1st July 2022 - 30th June 2024

Expected outcomes

A machine learning-based (ML) learning model for to converting scanned images of Romanian texts written in the transitional script into text using the modern Latin script.
A proof of concept online platform where scholars can upload their scanned documents and retrieve a transliterated document in MS Word format.

Dissemination

Scientific Seminar Talk (Computer Science Dept. - West University of Timisoara Romania), January 25, 2023.
Our abstract Enabling Interdisciplinary Learning and Research through AI-driven Transliteration of Historical Documents by our team members Simina Frincu and Manuela Zanescu has been accepted for presentation at the 2023 21st Conference on New Directions in Humanities - Literary landscapes: Forms of knowledge in the Humanities
Our paper Challenges and Solutions in Transliterating 19th Century Romanian Texts from the Transitional to the Latin Script has been accepted at the 2023 Conference on Language Data and Knowledge (LDK).
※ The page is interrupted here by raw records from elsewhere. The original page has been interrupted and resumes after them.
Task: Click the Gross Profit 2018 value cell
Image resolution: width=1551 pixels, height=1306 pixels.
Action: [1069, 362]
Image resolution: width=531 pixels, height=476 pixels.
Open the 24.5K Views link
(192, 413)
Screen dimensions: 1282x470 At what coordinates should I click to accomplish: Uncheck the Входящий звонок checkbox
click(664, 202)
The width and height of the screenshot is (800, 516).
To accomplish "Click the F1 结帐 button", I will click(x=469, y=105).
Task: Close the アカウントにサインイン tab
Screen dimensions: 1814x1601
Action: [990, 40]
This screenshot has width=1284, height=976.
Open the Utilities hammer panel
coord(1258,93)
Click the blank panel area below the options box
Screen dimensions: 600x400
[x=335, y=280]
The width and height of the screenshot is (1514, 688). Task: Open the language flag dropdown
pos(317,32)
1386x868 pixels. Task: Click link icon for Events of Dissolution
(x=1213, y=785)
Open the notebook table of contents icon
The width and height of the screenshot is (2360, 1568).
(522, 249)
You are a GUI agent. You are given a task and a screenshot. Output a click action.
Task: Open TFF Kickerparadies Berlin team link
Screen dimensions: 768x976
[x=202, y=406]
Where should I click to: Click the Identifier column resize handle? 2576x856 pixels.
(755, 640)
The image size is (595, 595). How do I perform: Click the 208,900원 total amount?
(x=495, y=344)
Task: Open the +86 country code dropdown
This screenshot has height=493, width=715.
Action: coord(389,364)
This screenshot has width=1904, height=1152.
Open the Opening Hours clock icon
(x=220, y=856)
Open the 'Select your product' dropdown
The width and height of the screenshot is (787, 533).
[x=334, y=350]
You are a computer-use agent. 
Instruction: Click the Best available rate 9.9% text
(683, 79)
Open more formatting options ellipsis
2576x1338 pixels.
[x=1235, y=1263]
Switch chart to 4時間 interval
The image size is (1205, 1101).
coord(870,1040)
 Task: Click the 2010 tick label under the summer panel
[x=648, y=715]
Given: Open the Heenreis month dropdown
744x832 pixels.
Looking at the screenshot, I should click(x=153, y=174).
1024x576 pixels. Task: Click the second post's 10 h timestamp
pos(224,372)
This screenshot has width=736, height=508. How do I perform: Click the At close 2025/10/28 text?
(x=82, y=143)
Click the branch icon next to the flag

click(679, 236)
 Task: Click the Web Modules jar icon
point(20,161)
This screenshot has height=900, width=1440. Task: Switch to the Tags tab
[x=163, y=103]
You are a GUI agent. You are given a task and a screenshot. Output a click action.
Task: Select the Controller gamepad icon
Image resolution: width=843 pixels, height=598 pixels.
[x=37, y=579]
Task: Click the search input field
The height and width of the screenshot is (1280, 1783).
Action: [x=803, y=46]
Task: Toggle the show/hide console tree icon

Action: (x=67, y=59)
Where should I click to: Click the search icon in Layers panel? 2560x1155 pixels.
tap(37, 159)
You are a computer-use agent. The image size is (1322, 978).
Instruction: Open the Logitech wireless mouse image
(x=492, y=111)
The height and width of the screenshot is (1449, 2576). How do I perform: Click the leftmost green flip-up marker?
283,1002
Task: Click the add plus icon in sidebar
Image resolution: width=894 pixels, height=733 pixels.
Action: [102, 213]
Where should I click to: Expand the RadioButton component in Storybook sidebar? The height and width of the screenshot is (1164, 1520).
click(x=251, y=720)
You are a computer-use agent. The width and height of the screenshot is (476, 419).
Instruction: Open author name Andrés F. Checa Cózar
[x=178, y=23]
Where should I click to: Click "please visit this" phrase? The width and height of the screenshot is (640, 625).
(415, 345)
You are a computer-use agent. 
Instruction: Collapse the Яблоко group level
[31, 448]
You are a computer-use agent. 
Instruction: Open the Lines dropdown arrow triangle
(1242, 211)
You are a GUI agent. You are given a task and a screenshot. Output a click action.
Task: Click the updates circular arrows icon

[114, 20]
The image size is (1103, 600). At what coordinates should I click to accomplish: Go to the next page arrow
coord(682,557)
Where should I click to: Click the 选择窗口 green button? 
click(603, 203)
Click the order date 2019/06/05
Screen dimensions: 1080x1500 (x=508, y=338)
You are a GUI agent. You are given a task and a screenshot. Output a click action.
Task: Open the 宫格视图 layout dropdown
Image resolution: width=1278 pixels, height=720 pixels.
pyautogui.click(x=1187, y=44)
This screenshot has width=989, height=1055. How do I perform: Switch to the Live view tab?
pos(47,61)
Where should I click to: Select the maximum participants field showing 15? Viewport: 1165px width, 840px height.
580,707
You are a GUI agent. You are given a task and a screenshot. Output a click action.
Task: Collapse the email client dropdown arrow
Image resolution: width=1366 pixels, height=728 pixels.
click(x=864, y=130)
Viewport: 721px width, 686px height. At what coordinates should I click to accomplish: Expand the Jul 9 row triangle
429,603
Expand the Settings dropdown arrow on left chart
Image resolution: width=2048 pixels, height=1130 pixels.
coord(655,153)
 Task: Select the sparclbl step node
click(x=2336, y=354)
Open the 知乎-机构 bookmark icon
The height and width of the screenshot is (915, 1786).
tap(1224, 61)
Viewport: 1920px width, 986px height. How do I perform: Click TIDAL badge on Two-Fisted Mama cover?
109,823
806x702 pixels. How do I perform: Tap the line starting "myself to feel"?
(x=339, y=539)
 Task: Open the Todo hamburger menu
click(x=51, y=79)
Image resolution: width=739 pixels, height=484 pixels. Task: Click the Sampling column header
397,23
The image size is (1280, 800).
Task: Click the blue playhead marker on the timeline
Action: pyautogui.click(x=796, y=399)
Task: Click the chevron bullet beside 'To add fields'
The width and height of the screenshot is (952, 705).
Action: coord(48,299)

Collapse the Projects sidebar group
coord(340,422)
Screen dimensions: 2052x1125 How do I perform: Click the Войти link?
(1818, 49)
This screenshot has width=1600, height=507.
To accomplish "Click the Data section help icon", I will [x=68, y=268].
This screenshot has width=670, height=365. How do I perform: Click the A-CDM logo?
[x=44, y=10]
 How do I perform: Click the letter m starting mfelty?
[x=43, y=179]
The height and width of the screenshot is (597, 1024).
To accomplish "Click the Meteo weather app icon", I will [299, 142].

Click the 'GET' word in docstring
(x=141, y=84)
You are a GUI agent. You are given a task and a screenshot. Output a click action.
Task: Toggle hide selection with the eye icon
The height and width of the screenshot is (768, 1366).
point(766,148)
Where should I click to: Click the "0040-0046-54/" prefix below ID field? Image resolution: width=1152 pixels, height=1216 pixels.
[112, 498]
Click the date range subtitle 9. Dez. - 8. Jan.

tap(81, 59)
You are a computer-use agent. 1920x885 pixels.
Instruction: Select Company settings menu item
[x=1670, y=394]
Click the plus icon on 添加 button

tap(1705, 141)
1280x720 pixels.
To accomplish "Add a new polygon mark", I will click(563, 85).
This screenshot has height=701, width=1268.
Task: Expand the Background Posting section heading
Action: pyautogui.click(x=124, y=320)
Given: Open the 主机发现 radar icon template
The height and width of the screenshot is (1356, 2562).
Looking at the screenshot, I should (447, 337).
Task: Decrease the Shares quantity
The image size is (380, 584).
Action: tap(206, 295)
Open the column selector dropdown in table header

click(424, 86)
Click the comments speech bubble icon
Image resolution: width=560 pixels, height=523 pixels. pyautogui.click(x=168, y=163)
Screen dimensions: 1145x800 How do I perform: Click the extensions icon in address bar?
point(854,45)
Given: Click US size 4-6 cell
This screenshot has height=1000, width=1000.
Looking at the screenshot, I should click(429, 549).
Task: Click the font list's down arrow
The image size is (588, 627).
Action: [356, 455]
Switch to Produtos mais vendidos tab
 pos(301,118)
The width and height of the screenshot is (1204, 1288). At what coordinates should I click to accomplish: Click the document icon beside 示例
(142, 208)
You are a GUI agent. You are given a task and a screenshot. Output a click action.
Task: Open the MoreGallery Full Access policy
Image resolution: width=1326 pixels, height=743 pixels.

Included in the CORE list.
The dataset used for training our models available on kaggle.com
Our paper Comparing ML OCR Engines on Texts from 19th Century Written in the Romanian Transitional Script has been accepted at the 2023 IEEE Big Data Conference (Core B).
Our paper Enabling Interdisciplinary Learning and Research Through AI Driven Transliteration of Historical Documents: A Case Study Proposal from Digital Humanities by our team members Simina Frincu and Marc Frincu has been accepted for publication in the The International Journal of Humanities Education.
Our results were presented at the BCUT Workshop on the use of AI in libraries by Manuela Zanescu and Simina Frincu, April 25, 2024.

Publications

M. Frincu, S. Frincu, M. Penteliuc, Challenges and Solutions in Transliterating 19th Century Romanian Texts from the Transitional to the Latin Script, Procs. LDK 2023, pp. 226-231.
M. Frincu, M. Penteliuc, S. Frincu, M. Zanescu, G. Bran, Comparing ML OCR Engines on Texts from 19th Century Written in the Romanian Transitional Script, Procs. IEEE BigData.
S. Frincu, M Frincu, Enabling Interdisciplinary Learning and Research Through AI Driven Transliteration of Historical Documents: A Case Study Proposal from Digital Humanities, The International Journal of Humanities Education (accepted in print).

Technical reports

Three annual tehnical reports (2022, 2023, 2024) and a final project report have been submitted to the contracting authority.